Description of the task: From the entries that follow, copy each line containing the word "Select".

-- Data follows --

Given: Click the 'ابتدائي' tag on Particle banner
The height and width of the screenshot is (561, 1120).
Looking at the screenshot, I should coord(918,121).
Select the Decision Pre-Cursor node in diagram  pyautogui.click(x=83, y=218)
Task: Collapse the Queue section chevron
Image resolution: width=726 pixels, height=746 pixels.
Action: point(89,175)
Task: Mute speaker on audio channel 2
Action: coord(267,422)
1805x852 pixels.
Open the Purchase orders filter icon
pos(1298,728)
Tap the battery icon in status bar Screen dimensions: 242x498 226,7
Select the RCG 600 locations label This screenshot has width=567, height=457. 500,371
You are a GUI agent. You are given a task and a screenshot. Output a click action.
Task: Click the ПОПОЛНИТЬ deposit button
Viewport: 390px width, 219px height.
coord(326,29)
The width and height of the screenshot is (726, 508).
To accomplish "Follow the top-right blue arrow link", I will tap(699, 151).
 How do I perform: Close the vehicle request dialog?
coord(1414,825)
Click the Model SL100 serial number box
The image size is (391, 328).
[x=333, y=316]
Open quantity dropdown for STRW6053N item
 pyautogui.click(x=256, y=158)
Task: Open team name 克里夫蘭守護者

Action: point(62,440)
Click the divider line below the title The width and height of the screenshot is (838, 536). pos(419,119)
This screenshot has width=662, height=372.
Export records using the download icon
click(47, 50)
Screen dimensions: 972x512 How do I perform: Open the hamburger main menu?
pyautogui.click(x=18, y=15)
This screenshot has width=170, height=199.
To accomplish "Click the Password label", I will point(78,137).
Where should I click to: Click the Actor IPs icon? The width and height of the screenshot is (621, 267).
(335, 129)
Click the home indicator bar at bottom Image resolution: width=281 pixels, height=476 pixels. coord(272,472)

-- Data concluded --

Result of this task:
Select the Decision Pre-Cursor node in diagram  pyautogui.click(x=83, y=218)
Select the RCG 600 locations label This screenshot has width=567, height=457. 500,371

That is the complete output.